### [Aufgabenstellung]
A. Beantworten Sie anhand des Beitrags über Vitaly Klitschko folgende Fragen:
(i) Wie lange hat Klitschko in Kiew als Touristenführer gearbeitet?
(ii) Wie viele Kilometer Straßen wurden in diesem Jahr in Kiew erneuert?
(iii) Wem erklärt Klitschko beim Investmentforum Kiews Zukunftspläne?
B. Schreiben Sie aus dem Beitrag über Vitaly Klitschko den Abschnitt von „Vitaly Klitschko: Kampf“ bis einschließlich „in Kiew besucht.“ wortgetreu ab.

### [Vorliegender Text]
■ ■ ■
Vitaly Klitschko: Kampf außerhalb des Rings

01. Oktober 2017, 14:41 Uhr

Vor drei Jahren wählten ihn die Kiewer zum Bürgermeister. Unter Vitaly Klitschko wurde die Stadt sauberer, viele Straßen sind saniert. Doch es mehren sich auch kritische Stimmen. Wir haben die Boxlegende in Kiew besucht.

Früher Boxweltmeister, heute Bürgermeister von Kiew: Vitaly Klitschko. Er ist zum Symbol der Stadt geworden, in der er früher selbst drei Jahre lang als Touristenführer gearbeitet hat. Er kennt Kiew, ihre Geschichte und die Entwicklungsmöglichkeiten: "Unsere Aufgabe muss es nun sein, das Potential zu nutzen und die Stadt wieder attraktiv zu machen", erzählt Klitschko.

Werben um Investitionen

Vitaly Klitschko
Vitaly Klitscho über die Stadtentwicklungs-Pläne. Bildrechte: MITTELDEUTSCHER RUNDFUNK

Deshalb investiert die Stadt in Infrastruktur und Tourismus: Neue Wasserleitungen, moderne Busse und Straßenbahnen, all das habe man geschaffen. Allein in diesem Jahr wurden in Kiew 300 Kilometer Straßen erneuert - sogar behindertengerecht. Beim Investmentforum in der ukrainischen Hauptstadt wirbt Klitschko um potenzielle Geldgeber, erklärt dem Premierminister Hrojsman Kiews Zukunftspläne, gibt Interviews, wechselt je nach Situation zwischen Russisch, Ukrainisch, Englisch oder Deutsch, präsentiert und verkauft sich und seine Stadt: Man brauche unbedingt Investoren aus dem Ausland, erklärt Klitschko. Das sei jedoch nicht so einfach bei einem Land, bei dem viele zuerst an Krieg denken.
■ ■ ■
### [Bereitgestellte Angaben]

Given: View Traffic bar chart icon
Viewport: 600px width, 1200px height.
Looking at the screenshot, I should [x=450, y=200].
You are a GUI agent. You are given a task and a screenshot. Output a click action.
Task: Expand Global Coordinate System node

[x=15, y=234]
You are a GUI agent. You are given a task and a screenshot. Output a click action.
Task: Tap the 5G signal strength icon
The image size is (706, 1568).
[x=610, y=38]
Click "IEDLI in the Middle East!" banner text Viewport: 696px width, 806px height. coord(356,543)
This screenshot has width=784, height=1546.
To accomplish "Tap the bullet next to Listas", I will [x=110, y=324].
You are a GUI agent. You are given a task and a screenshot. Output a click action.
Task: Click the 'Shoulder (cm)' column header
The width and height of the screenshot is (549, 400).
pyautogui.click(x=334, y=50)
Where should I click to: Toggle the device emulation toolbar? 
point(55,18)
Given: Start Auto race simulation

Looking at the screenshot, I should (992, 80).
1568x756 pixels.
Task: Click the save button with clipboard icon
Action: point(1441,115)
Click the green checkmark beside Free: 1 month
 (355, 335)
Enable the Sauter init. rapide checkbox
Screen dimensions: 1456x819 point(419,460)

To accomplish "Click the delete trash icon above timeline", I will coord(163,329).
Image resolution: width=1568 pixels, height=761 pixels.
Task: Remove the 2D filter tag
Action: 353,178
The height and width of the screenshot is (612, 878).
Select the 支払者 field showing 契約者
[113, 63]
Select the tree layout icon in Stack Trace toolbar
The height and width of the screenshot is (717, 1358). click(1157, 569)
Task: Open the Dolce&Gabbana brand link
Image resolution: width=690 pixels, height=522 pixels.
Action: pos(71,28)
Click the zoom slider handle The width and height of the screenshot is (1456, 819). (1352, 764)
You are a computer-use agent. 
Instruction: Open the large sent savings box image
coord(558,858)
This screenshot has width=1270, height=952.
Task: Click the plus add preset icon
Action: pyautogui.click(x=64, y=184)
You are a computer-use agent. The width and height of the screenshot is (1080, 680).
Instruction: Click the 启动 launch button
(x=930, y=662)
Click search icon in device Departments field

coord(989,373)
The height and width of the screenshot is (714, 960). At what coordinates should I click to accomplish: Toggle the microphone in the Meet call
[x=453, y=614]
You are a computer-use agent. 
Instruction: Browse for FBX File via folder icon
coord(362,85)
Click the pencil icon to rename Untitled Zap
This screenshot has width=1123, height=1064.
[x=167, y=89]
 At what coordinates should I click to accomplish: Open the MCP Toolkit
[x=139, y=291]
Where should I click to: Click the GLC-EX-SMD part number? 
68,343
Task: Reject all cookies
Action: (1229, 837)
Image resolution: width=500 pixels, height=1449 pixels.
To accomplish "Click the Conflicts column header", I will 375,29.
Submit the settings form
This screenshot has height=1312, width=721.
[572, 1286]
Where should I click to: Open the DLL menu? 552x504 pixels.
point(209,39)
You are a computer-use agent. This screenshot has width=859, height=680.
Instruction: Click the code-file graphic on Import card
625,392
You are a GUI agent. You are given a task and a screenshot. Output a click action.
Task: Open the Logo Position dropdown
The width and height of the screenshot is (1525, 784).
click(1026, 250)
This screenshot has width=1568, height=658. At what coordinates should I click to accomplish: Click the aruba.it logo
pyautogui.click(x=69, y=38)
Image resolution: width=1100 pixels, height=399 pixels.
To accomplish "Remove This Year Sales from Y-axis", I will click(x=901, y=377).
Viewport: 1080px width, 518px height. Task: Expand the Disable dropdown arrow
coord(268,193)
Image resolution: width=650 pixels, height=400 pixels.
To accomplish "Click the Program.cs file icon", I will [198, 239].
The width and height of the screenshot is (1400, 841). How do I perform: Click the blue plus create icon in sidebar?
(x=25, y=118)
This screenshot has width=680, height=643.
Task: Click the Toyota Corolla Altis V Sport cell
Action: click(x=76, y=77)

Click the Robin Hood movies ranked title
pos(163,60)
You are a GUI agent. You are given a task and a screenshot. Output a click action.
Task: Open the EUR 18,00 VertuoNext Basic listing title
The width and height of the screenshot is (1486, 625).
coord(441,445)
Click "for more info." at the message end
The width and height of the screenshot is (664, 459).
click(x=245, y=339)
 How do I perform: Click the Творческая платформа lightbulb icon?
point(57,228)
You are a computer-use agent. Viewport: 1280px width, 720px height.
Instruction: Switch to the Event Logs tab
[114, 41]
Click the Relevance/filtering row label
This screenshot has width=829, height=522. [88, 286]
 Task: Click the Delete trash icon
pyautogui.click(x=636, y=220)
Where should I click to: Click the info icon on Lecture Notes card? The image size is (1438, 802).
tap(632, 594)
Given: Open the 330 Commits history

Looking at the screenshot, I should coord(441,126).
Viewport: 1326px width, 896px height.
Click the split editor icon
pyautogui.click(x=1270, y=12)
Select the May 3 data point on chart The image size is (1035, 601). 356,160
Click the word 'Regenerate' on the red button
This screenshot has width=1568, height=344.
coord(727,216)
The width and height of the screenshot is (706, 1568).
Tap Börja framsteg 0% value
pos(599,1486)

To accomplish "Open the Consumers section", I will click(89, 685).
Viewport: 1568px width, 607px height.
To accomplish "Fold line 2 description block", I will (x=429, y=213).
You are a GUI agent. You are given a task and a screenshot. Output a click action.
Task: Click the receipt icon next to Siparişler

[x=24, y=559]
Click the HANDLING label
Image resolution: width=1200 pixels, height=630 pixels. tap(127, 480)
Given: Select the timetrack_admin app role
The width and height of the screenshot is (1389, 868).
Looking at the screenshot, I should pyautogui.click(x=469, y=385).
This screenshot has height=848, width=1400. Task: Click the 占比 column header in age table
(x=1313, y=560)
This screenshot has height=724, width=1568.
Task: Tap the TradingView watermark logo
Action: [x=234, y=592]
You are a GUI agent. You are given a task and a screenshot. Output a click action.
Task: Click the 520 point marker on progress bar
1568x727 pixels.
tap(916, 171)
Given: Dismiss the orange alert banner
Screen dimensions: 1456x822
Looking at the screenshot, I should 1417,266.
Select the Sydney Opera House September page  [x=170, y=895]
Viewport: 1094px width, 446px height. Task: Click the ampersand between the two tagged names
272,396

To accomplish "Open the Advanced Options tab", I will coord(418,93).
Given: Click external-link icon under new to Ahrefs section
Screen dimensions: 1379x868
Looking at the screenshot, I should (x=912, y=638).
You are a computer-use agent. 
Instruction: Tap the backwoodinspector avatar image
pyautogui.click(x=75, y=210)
■ ■ ■
### [Lösungsübersicht]
A.
(i) Drei Jahre lang.
(ii) 300 Kilometer.
(iii) Dem Premierminister Hrojsman.

B.
Vitaly Klitschko: Kampf außerhalb des Rings

01. Oktober 2017, 14:41 Uhr

Vor drei Jahren wählten ihn die Kiewer zum Bürgermeister. Unter Vitaly Klitschko wurde die Stadt sauberer, viele Straßen sind saniert. Doch es mehren sich auch kritische Stimmen. Wir haben die Boxlegende in Kiew besucht.